I got you know you from the periphery, like a blog follower, or a fan learning about a singer through their songs. We were young- myself barely a teenager- and it was Karen’s party, my mother’s best friend. You stood alone in the crowd. You were as silent as a flame and you wore only the colour of night, yet you stood out to me. An air of mystery surrounded you. Beauty. Look but don’t touch, you screamed, without words.
The next time I saw you was at the house of some people Karen knew. I don’t know who these people were to you, but you were staying there. Longer than they had expected. You didn’t have a home. I learnt that you were deaf, but unlike some deaf people, you did not speak.
Your name often came up at the table when Karen came round. You were the crazy friend. You did not like it when people left, and you had threatened to blow up your psychiatrist’s house. But when I turned nineteen and began therapy myself, I suddenly understood why. I understood what love can do to people. I understood what it is like to lose your only connection to the world. I understood how the mental health system can kill rather than save us. We were the people who the system could not help. We were looking for love and security in all the wrong places. We had been sucked in by a system built on glass and then spat out on the doorstep with our hearts clenched in our hands.
I was twenty two when we found ourselves in the same room once again, and you were in your late twenties. I trembled as I arrived at the Centre for Adult Education and pressed number four on the lift. My therapist also worked on the fourth floor of a building. Four was my number.
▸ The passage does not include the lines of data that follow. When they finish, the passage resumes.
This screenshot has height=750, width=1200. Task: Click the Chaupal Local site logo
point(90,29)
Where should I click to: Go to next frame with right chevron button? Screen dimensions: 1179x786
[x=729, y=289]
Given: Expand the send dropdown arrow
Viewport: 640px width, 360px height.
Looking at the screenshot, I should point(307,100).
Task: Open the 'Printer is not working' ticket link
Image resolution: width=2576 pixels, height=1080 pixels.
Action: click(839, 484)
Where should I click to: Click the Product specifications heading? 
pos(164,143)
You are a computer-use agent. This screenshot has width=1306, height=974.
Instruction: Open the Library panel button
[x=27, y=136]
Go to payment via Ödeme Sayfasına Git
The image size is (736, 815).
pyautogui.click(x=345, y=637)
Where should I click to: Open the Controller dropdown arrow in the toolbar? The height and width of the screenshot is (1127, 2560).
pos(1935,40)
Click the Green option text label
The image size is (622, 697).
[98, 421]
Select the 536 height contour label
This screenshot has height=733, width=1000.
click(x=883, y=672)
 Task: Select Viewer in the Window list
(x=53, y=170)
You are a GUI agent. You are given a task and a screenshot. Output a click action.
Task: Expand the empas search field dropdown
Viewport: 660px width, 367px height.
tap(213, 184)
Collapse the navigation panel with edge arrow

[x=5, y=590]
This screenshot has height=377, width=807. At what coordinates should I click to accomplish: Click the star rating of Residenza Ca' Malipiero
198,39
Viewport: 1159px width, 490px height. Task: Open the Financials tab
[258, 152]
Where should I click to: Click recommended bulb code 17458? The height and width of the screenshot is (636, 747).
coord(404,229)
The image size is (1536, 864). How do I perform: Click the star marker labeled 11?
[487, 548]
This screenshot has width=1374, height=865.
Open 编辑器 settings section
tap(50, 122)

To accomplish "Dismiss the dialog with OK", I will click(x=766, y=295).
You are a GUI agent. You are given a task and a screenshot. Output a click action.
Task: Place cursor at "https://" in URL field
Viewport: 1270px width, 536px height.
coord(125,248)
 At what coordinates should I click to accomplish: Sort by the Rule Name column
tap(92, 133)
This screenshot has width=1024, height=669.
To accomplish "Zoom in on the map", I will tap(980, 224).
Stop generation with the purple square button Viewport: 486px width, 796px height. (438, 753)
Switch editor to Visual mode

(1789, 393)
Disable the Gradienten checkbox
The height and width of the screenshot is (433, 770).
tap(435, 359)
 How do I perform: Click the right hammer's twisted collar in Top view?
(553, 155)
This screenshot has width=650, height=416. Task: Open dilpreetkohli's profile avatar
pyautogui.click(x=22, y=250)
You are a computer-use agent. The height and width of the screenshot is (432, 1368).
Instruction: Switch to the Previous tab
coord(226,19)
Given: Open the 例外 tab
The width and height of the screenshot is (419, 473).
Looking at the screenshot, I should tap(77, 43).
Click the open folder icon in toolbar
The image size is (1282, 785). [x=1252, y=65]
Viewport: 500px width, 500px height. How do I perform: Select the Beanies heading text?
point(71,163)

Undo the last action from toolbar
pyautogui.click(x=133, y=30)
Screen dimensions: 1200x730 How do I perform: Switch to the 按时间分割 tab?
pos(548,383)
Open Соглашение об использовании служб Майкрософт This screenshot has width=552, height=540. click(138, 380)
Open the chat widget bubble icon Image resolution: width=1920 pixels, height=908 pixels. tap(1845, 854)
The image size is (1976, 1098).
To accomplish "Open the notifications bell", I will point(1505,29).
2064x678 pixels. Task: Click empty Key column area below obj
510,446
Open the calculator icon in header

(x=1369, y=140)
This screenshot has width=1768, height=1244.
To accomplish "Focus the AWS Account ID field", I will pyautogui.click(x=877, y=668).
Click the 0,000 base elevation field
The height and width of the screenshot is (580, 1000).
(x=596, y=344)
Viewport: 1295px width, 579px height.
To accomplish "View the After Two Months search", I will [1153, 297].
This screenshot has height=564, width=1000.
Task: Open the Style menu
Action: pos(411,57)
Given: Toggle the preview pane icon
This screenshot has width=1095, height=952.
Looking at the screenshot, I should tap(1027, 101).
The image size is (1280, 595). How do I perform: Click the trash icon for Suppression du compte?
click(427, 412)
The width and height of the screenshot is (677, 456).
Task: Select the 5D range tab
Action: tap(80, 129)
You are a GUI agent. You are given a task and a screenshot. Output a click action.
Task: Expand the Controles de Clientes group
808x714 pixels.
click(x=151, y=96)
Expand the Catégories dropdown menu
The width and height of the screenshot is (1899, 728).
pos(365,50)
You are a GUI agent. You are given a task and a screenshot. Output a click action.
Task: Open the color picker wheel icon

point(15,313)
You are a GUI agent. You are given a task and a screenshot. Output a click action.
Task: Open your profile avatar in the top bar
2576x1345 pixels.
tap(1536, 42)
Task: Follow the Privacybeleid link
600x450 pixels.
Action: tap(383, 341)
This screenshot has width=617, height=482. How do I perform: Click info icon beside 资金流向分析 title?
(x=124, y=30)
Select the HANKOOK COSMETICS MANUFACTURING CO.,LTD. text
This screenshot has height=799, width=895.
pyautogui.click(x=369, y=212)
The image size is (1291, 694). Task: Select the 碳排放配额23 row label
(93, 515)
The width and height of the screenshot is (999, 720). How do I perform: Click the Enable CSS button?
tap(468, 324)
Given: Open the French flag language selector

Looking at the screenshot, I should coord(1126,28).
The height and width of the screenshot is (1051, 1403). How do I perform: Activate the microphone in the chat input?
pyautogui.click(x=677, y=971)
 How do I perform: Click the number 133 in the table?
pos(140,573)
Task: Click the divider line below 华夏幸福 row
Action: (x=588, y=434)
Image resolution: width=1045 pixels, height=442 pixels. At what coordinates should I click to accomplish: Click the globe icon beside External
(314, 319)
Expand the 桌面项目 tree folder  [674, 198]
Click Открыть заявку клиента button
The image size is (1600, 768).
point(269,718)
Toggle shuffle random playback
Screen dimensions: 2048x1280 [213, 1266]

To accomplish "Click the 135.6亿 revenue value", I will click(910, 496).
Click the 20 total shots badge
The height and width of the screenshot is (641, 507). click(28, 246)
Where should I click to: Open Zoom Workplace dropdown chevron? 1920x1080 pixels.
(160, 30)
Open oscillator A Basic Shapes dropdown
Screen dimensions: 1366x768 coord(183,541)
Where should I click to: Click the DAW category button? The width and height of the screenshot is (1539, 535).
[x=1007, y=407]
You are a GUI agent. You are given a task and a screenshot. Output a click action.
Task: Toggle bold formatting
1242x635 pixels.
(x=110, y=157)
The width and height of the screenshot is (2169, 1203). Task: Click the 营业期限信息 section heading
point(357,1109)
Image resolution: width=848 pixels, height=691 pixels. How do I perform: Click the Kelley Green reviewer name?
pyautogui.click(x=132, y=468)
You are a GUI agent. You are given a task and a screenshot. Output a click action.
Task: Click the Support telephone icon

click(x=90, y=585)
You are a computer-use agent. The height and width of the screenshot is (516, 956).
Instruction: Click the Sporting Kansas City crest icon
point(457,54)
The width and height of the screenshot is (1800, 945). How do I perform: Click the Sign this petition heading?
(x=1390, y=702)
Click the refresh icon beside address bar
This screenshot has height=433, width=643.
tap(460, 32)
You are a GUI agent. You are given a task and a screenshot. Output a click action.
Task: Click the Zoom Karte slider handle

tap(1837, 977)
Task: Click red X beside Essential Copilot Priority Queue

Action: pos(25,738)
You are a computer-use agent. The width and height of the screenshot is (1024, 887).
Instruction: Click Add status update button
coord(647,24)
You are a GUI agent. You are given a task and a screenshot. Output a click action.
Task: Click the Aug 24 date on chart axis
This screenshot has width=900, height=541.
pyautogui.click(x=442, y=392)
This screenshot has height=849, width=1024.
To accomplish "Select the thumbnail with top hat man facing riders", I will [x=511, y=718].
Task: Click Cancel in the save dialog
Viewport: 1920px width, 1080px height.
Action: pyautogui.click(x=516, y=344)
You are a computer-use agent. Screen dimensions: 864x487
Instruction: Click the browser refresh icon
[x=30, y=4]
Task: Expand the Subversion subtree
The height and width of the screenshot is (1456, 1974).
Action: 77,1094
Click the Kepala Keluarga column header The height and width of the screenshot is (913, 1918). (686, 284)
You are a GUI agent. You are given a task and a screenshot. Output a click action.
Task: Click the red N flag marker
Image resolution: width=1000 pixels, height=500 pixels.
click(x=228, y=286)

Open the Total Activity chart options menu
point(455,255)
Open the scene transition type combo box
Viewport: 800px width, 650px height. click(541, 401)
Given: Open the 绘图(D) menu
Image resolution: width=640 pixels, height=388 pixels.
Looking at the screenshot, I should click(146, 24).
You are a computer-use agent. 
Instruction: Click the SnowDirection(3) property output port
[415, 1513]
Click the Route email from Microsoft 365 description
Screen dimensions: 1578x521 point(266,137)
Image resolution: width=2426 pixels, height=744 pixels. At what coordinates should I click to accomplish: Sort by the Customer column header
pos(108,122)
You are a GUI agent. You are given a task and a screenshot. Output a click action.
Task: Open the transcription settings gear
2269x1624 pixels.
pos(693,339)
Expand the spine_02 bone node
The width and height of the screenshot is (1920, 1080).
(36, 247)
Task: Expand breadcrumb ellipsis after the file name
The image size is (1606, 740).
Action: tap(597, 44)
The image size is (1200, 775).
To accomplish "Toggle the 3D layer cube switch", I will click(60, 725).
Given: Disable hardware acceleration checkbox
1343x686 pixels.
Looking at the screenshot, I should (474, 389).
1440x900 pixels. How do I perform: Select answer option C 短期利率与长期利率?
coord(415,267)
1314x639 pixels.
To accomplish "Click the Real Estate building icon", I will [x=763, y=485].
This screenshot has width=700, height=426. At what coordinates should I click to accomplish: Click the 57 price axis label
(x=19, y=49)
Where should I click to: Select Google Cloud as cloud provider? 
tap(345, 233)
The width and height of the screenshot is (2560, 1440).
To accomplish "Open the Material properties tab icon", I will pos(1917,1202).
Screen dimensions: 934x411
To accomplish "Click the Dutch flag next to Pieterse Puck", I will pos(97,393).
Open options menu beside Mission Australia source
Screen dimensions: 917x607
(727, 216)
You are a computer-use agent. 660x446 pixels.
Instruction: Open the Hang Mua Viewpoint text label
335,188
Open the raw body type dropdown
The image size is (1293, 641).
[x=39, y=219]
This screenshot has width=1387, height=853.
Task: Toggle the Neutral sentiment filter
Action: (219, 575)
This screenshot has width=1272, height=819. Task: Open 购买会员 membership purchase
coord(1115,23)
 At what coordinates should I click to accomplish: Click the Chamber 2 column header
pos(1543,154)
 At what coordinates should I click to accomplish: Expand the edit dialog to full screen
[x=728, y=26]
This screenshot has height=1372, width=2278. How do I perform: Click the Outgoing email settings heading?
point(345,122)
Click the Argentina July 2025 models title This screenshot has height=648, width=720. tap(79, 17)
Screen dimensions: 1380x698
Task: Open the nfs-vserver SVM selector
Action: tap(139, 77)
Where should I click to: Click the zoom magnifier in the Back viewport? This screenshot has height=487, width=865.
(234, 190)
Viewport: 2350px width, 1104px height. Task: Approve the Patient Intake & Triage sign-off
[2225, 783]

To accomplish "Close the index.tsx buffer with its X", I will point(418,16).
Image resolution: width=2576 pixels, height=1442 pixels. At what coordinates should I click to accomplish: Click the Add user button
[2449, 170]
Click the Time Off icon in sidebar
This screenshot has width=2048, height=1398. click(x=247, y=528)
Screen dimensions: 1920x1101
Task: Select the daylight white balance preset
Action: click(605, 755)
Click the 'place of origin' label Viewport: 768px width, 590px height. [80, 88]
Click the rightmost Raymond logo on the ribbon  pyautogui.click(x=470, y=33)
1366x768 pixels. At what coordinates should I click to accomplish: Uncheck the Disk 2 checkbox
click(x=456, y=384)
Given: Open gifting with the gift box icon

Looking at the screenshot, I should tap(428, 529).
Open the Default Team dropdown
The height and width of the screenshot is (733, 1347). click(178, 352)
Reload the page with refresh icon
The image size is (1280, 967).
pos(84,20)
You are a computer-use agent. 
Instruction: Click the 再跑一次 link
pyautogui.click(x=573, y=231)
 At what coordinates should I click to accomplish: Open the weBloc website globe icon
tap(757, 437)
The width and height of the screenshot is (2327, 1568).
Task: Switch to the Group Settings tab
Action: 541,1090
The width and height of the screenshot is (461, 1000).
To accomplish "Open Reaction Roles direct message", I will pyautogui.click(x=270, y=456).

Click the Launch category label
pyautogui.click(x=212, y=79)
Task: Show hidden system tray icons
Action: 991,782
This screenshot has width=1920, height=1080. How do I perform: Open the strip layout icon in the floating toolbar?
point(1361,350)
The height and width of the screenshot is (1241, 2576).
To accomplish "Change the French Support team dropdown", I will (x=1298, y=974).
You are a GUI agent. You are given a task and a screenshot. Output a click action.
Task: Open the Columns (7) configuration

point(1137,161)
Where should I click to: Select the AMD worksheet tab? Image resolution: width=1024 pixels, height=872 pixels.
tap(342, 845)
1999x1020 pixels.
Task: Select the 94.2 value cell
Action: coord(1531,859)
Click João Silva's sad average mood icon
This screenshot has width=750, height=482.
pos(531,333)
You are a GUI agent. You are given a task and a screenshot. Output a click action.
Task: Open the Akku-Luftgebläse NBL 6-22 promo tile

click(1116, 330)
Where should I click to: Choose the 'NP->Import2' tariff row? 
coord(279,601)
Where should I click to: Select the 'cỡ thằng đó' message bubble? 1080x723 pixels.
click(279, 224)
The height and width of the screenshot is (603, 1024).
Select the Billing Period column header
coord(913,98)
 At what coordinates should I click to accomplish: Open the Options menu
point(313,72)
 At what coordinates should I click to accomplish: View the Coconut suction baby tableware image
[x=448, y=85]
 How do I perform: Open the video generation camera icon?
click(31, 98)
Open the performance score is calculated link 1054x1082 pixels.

I found the room the support group was in but paused at the door before entering. Finally I took the plunge and quickly grabbed one of the chairs which were lined in a U-shape around the facilitator at the front. I wished I could just crawl into a hole and not come out. I didn’t know whether I wanted to wear the badge of BPD, and still wondered whether it was mine to wear. We were all strangers, united only by our insanity. Then you arrived in a wheelchair with your interpreter.
We sat together in the support group each month but we never acknowledged each other. I wasn’t sure if you recognised me. Then one day, just as unexpectedly as you popped into my life, Karen died. I went to the funeral and, once again, watched you from a distance as you, too, arrived.
I finally approached you at our support group and revealed that I knew you. You remembered my dad and his distinctive beard which makes him a natural candidate for Santa Claus at Christmas gigs. I wrote to you online. I told you I had found out where my therapist lived and wanted to go to her house. You were the only person who truly understood. You told me the local police knew you and warned me not to go down the same path.
You told me that you were unwell. I told you I hope you get better soon, as is our automatic instinct. You told me that you were not going to get better. You had tumours the size of golf balls all over your body, though to me you never lost your beauty. It was a degenerative illness that took your hearing and was soon going to take your life.
I still think of you and feel the urge to contact you sometimes. “Milly will understand”, I think. Then I realise you are probably dead.
The flame that burns twice as bright burns half as long, Lao Tzu said. I don’t know how long my own life will last. I have long felt I’m going to be someone who dies young too. People don’t understand what it’s like to live with chronic illness. We think people get unwell sometimes but then return to a normal baseline of wellness. Some people, though, sometimes get well but then return to their normal baseline of unwellness. There are many things I want to do, but my days are never as productive as I hope. It is exhausting just to get something out of the cupboard. I try to go to bed early and have a good night so I wake up ready to tackle the new day but I do not wake up refreshed. I start my day behind the minute I wake up. Some people just don’t get better. You, Milly, understood that. You, Milly, understood how meaningless the words “get well soon” are.
November 17, 2018 at 12:38 pm
I am racking my mind to find something profound to say about this post. It doesn’t just tug on my emotions but rings them out. Pulls hard on them. So I think it’s best that I just say simply that this is painfully beautiful. Like always you paint a detailed and colourful picture with pain and heartache. I brief glimpse into the labyrinth of your being.